■ PROVIDED INFORMATION ■
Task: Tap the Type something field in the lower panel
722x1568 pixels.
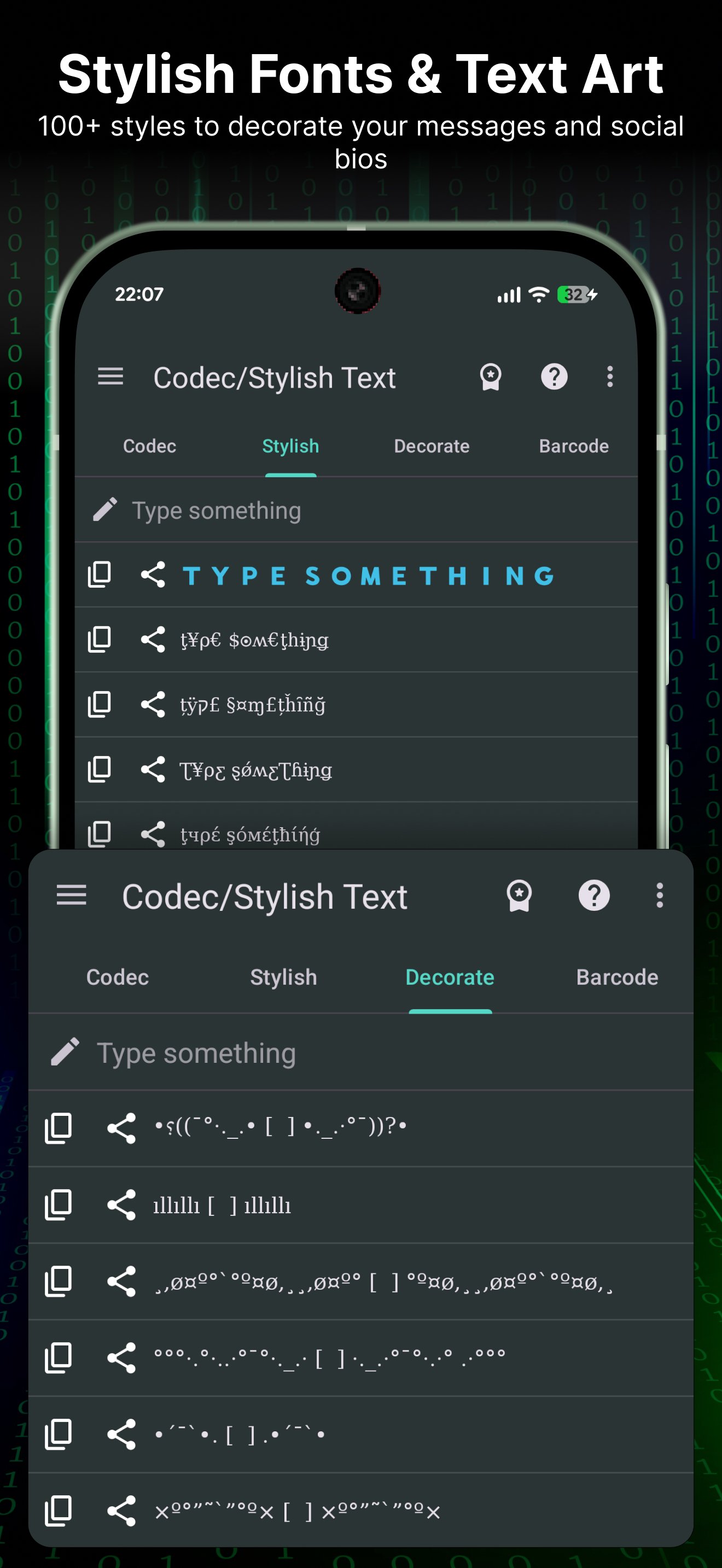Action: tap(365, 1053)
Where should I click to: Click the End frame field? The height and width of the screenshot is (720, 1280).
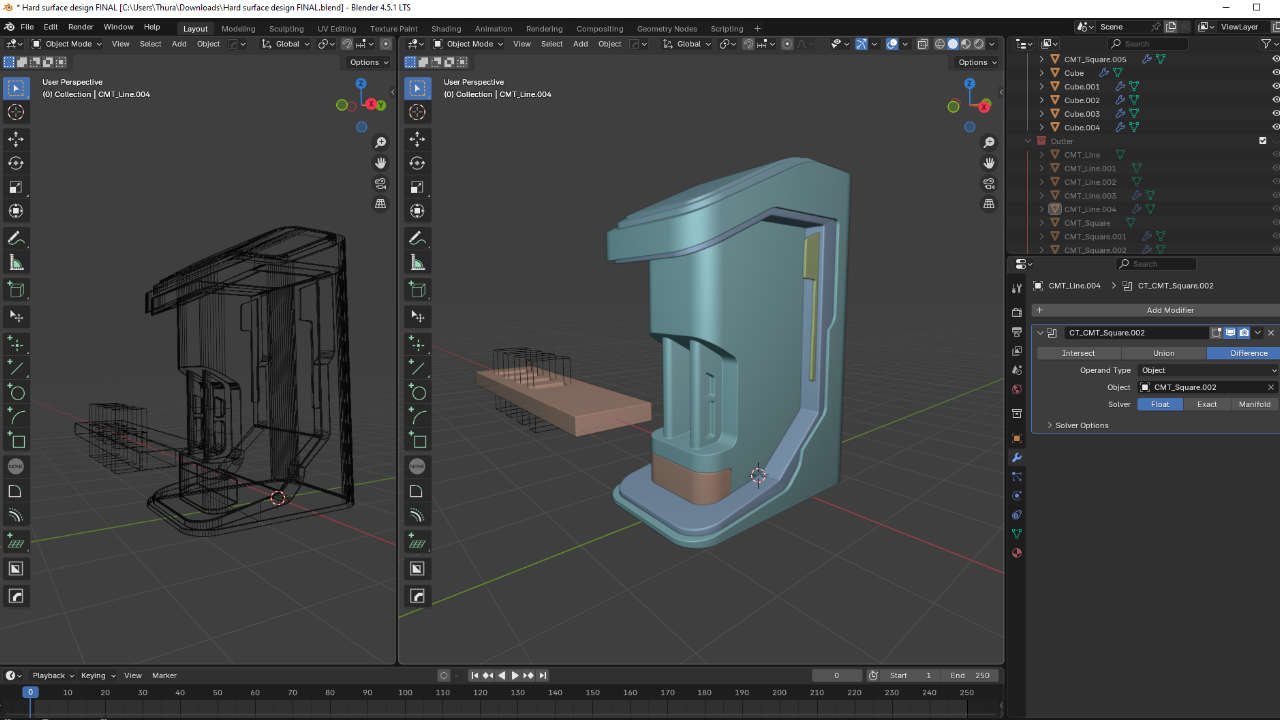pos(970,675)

■ WORK TO COMPLETE ■
Could you reproduce the items above word for word, starting with the line that contains "Where should I" and going on through the end of the items, leaving the pictures out of your answer?

■ EXERCISE OUTPUT ■
Where should I click to: Click the End frame field? The height and width of the screenshot is (720, 1280).
pos(970,675)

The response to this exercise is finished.